New rules in the mid 1970s, however, required cords to be double insulated, so they've gradually disappeared. I still see some old pendants fitted with the twisted pairs from time to time.
That's not to say that double-insulated and coded cords weren't in use on radios long before that. A lot of early 1950s sets gad it, with the standard red and black inner cores.
Even the twisted twins were coded sometimes, in that once you strip the insulation you'll see one wire has bare copper strands while the other is tinned to give them a silver appearance. The latter is the neutral, although you can't guarantee that somebody who didn't realize the code hasn't rewired the thing at some point and mixed them up.

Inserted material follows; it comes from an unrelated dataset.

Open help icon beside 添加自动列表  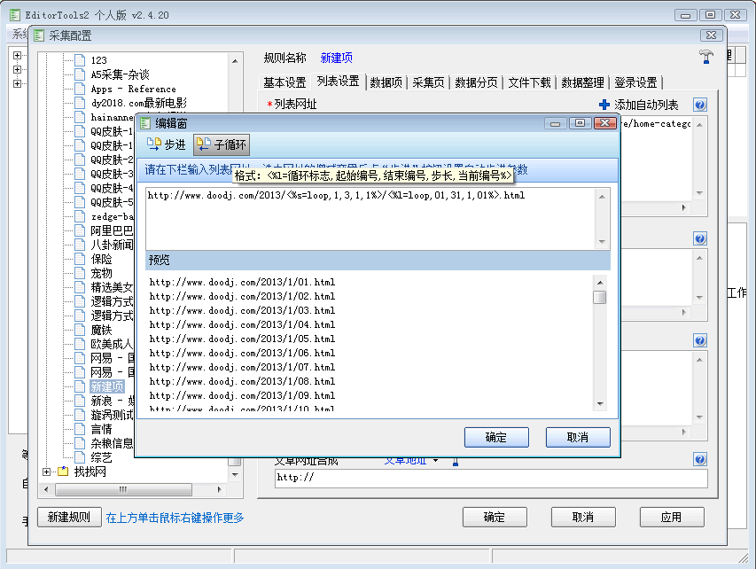pyautogui.click(x=699, y=104)
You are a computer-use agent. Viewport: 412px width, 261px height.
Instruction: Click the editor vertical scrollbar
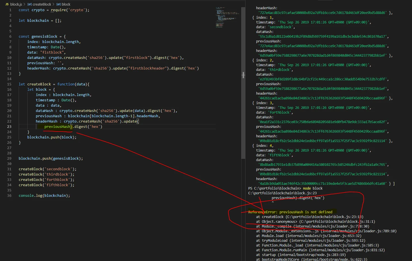[243, 84]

Flat, 3-conductor zip-cord (kind of like a 3-wire version of American SPT1) was used on some radio equipment in the past. The center conductor was used as earth, and generally fitted with a green sleeve at the plug end to identify it, but the other two conductors were not always identified. I have an early 1960s Marconiphone phonograph wired that way.
On the modern BC pendant sets, I find that the round double-insulated cords take quite a time to straighten out properly after installation, unless they have a heavy fixture hanging on them.